Unfortunately I didn't find the output to be too useful. There was just too much noise. And the fact that the program only ever added 1 in addition (as far as I tested) probably didn't help.
Brute force
After a while, someone in the ctf team I'm in uploaded their work in pattern matching, only it was in python. They weren't done yet, but I noticed something interesting in the main function:
a = open('./flag.txt')
b = open('lambda.py')
def main(g, h):
k = a.read(1)
m = b.read(1)
if not k:
return g
else:
return main(g*256+(lambda g: g('insert more lambdas here')), X(h))
Did you catch it? The variable g
functions as an accumulator. Each time we iterate, we shift g
to the
left by 8 bits and add some result from a function that contains a character from flag.txt
and
lambda.py
. This suggests that each byte of g
is independent of any other byte. Thus we can brute force
each byte. To make things faster, we test bytes against the first 24 bytes of lambda.py
, since that's
what open('lambda.py', 'r').read(1)
does.
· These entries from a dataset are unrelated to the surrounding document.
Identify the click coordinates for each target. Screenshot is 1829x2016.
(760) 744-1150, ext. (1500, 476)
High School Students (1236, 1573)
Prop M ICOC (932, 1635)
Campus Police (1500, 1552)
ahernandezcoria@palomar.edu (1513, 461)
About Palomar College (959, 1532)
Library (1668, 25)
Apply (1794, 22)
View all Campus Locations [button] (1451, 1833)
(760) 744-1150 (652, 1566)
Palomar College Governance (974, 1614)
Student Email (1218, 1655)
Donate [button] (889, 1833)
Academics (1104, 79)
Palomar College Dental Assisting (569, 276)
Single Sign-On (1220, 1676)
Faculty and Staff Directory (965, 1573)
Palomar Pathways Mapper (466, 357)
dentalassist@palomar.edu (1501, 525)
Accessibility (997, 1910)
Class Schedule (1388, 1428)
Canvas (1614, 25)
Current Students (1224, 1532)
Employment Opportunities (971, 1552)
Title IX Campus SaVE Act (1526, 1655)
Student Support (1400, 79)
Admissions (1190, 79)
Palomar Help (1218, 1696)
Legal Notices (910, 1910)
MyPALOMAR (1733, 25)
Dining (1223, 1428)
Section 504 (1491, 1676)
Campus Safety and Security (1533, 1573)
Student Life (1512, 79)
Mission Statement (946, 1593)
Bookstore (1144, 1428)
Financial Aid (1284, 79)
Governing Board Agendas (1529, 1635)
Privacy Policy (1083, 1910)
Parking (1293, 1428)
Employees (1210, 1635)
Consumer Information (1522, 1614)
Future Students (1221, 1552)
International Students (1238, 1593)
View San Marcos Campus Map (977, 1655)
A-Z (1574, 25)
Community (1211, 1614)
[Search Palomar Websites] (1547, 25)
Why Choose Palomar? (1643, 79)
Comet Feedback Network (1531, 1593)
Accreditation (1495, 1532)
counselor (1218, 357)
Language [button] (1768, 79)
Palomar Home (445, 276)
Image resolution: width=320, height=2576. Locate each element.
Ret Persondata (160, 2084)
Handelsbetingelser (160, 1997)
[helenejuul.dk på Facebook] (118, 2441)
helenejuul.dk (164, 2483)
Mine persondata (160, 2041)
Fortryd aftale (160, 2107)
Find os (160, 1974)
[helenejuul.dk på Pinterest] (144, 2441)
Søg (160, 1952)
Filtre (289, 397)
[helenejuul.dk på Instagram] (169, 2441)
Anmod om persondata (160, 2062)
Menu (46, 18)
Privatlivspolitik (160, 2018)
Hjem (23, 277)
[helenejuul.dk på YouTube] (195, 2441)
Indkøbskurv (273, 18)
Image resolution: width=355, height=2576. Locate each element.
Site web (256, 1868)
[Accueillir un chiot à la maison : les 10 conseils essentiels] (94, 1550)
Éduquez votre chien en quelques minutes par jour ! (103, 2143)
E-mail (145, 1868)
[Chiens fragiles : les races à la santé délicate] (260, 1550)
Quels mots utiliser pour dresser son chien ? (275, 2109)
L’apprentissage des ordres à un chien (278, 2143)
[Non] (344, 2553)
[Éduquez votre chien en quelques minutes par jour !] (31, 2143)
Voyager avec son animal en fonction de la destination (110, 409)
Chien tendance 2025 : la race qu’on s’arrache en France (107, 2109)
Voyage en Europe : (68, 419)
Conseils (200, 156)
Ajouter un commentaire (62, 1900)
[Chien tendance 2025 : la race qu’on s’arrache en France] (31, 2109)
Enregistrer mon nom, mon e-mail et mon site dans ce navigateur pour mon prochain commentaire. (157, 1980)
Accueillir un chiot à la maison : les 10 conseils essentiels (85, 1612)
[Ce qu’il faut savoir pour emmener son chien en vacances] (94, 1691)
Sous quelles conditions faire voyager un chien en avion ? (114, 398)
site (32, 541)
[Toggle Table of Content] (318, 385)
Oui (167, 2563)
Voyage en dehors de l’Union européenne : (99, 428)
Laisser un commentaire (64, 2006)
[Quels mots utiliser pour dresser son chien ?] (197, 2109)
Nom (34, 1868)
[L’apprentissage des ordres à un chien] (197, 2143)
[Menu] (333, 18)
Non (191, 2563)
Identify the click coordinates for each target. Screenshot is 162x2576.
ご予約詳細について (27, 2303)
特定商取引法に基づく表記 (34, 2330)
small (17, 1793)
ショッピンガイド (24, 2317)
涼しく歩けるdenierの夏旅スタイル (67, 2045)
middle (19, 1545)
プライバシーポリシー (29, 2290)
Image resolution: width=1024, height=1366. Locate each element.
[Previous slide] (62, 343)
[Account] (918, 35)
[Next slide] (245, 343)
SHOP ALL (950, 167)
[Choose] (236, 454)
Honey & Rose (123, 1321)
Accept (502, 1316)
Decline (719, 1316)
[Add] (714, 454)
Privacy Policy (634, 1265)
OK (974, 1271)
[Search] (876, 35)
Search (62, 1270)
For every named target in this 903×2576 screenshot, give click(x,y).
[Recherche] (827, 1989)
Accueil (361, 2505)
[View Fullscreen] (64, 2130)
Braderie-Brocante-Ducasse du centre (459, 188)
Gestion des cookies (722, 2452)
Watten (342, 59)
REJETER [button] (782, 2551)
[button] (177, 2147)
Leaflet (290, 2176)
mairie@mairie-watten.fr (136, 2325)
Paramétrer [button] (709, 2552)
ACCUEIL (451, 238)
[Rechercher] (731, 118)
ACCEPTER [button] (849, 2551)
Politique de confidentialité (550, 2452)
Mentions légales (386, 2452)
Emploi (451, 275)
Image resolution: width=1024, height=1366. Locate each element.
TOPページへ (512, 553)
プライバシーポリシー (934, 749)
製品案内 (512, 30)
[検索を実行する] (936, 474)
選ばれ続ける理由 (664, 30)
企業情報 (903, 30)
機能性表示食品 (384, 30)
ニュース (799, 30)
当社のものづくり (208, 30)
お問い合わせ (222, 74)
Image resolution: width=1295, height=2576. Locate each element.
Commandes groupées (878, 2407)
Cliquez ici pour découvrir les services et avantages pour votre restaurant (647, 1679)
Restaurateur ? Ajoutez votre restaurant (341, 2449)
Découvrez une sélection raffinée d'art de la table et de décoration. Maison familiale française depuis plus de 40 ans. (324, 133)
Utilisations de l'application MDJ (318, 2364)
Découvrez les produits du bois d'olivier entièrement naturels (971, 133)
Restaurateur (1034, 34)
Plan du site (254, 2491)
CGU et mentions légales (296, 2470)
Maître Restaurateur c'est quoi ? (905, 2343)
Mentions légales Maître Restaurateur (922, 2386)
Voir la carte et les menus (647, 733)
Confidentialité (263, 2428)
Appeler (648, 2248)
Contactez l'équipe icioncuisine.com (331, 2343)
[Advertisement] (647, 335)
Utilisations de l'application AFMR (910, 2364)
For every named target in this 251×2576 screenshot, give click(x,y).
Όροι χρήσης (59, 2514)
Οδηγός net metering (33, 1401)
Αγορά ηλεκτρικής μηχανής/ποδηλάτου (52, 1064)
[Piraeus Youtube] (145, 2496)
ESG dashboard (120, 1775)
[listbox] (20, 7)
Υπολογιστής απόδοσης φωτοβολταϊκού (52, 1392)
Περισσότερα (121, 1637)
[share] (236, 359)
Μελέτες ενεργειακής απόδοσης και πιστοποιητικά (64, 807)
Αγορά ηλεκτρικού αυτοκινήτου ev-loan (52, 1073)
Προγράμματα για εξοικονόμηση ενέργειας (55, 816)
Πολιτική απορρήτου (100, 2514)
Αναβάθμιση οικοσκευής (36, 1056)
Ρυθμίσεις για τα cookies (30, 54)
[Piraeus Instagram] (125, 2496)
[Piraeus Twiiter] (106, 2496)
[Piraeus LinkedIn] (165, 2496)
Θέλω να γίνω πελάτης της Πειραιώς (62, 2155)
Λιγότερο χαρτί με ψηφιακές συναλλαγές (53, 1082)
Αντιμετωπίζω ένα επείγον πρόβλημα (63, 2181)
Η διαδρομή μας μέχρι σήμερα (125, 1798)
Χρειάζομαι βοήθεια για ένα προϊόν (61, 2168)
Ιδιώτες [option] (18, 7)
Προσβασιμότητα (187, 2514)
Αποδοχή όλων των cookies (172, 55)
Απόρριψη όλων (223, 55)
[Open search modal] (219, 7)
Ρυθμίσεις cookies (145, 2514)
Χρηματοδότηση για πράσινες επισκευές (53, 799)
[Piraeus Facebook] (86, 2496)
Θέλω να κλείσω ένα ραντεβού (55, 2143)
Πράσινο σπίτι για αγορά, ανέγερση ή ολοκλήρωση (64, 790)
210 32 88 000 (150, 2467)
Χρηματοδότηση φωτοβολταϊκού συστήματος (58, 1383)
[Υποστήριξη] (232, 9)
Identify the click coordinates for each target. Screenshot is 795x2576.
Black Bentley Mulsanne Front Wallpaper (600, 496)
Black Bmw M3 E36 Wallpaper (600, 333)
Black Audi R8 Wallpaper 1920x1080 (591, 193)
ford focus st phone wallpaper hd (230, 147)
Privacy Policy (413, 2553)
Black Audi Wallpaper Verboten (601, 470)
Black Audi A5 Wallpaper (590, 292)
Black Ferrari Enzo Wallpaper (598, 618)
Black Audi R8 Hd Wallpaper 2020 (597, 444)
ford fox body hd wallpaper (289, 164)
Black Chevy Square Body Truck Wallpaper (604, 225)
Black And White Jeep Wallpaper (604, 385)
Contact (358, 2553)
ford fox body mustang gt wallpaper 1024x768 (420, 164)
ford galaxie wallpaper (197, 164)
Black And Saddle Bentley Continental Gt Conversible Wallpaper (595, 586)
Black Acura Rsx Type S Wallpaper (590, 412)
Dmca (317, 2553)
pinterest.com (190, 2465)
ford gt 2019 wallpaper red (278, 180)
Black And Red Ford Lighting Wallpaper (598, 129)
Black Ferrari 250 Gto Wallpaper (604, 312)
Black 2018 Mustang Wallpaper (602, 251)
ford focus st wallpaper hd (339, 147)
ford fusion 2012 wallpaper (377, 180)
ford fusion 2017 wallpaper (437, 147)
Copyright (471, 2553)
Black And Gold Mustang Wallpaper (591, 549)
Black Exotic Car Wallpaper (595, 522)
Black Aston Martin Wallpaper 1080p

The script for my solution is as follows:
import subprocess as sub
ENCRYPTED_FLAG = 2692665569775536810618960607010822800159298089096272924
ENCRYPTED_FLAG = bytes.fromhex('{:x}'.format(ENCRYPTED_FLAG))
FLAG_FILE = 'flag.txt'
LAMBDA_PY = 'lambda.py' # we will be overwrite this file
COPY_LAMBDA = 'lambda.py.bak' # backup file for copying and pasting each character
WHAT_WE_HAVE = 'actf{3p1c_0n' # the script runs pretty slowly; don't want to wait that much
# actf{3p1c_0n3_l1n3r_95}
print('solved: %s' % WHAT_WE_HAVE)
with open(COPY_LAMBDA, 'r') as f:
PLAINTEXT = f.read(len(ENCRYPTED_FLAG))
for i in range(len(WHAT_WE_HAVE), len(ENCRYPTED_FLAG)):
solved = False
with open(LAMBDA_PY, 'wb') as f:
f.write(bytes([ord(PLAINTEXT[i])]))
# try most sensible ascii values (zero doesn't work and errors out)
for flag_i in range(1, 128):
with open(FLAG_FILE, 'wb') as f:
f.write(bytes([flag_i]))
res = sub.run(['python', 'lambda-annotated.py'], capture_output=True)
if int(res.stdout.decode('ascii')) == ENCRYPTED_FLAG[i]:
if flag_i > 126 or flag_i < 32:
print('0x{:x}'.format(flag_i))
else:
print(chr(flag_i))
solved = True
break
if not solved:
print('Could not solve this character. Skipping.')
print()
A slight issue occured where the character 3
in 0n3
was output as 0x3
, and the character next to it
couldn't be solved, leading me to guess those characters.